Repealing UTP is a blunt instrument to address liquidity concerns and could lead to monopolistic practices, added Chris Concannon, president and COO of Cboe Global Markets.
“If I had exclusive listings, I would provide rebates to market makers and use an options model,” he said. “I might also increase my market data rates since you would need to come to my market for data.”
Even if the Commission eliminated UTPs without addressing off-exchange trading, its results would be limited, according to Concannon. “It would reward the exchange without providing a significant benefit to investors.”

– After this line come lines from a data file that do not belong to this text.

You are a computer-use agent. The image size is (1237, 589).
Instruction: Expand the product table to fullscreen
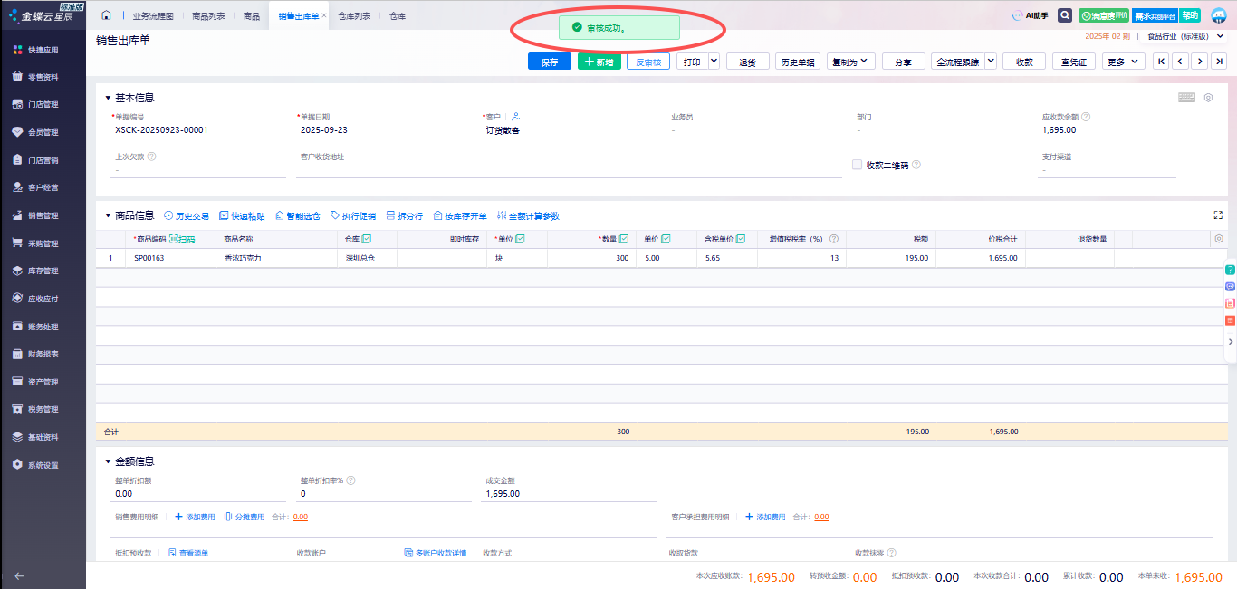(x=1218, y=215)
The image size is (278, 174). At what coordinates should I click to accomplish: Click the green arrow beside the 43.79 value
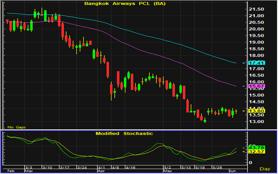tap(243, 148)
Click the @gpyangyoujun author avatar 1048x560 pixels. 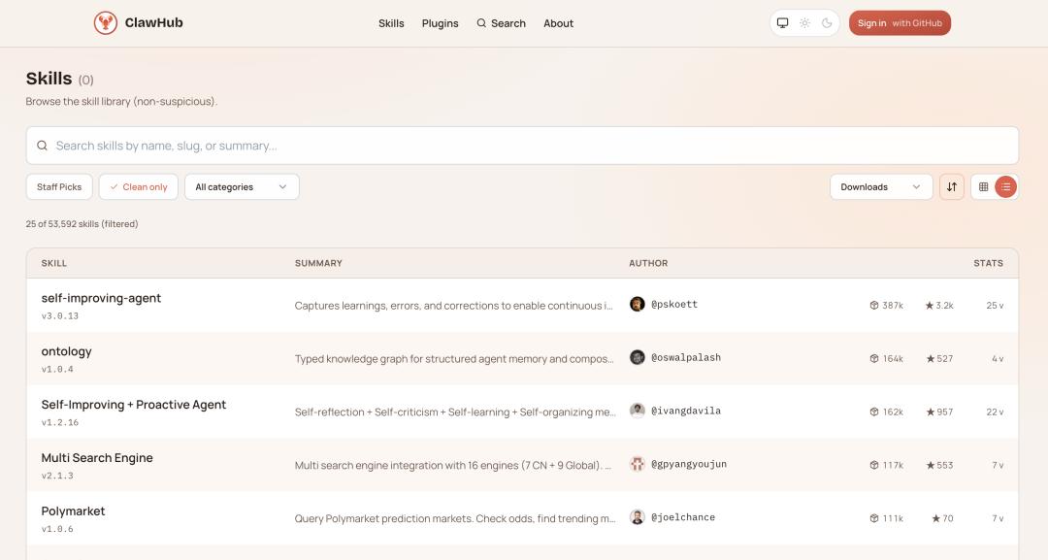coord(638,464)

However, the roundtable’s buy-side representatives did not want to place any restriction on their off-exchange trading.
Approximately 40% of Fidelity’s equities trading happened off-exchange from the start of 2017 to year-to-date, according to Brian Frambes, co-head global cash trading, at Fidelity Management & Research. “Of that, 10% happened on alternative tradings systems and 30% on TRFs,” he noted. “We do it to protect ourselves from information leakage.”
Dark venues need to be part of the discussion, he added.
Other suggestions included introducing additional call auctions to concentrate liquidity and alleviate temporal fragmentation.
“If a stock trades infrequently, the trader does not want to miss a print that may have 20% of the ADV,” said Brett Redfearn, director of the Division of Markets and Trading at the SEC.
Some auctions are very successful at concentrating liquidity, such as opening and closing crosses, but prove challenging in continuous markets, noted Stacey Cunningham, COO of the NYSE Group.
“The NYSE planned to introduce a mid-day auction a while ago, but the closer we came to its launch, more buy- and sell-side firms said they did not plan to participate,” she explained. “They did not want to leak information to continuous markets.”
Jason Vedder, director of global trading and operations at Driehaus Capital Management floated the idea of abandoning anonymity and returning to displayed interest for illiquid small-cap stocks. “We knew who the good market makers were and who were not, which allowed us to be a little more transparent,” he said.
The practice works well in Nasdaq’s Nordic Markets, according to Tal Cohen, senior vice president, North America equities, at Nasdaq.
But once again fear of information leakage keeps many broker-dealers from adopting it,” he added. “Why would I want to be out in front in public if 12 other exchanges would be trading anonymously?”
Despite the range of tools that the Commission can use to study the issue of thinly traded stocks, Joe Mecane, head of execution services, Citadel Securities, recommended that the regulator be sure on what it was trying to solve. “It sounds like an investment problem of not having a natural counterparty and trying to solve it with a market structure solution,” he said.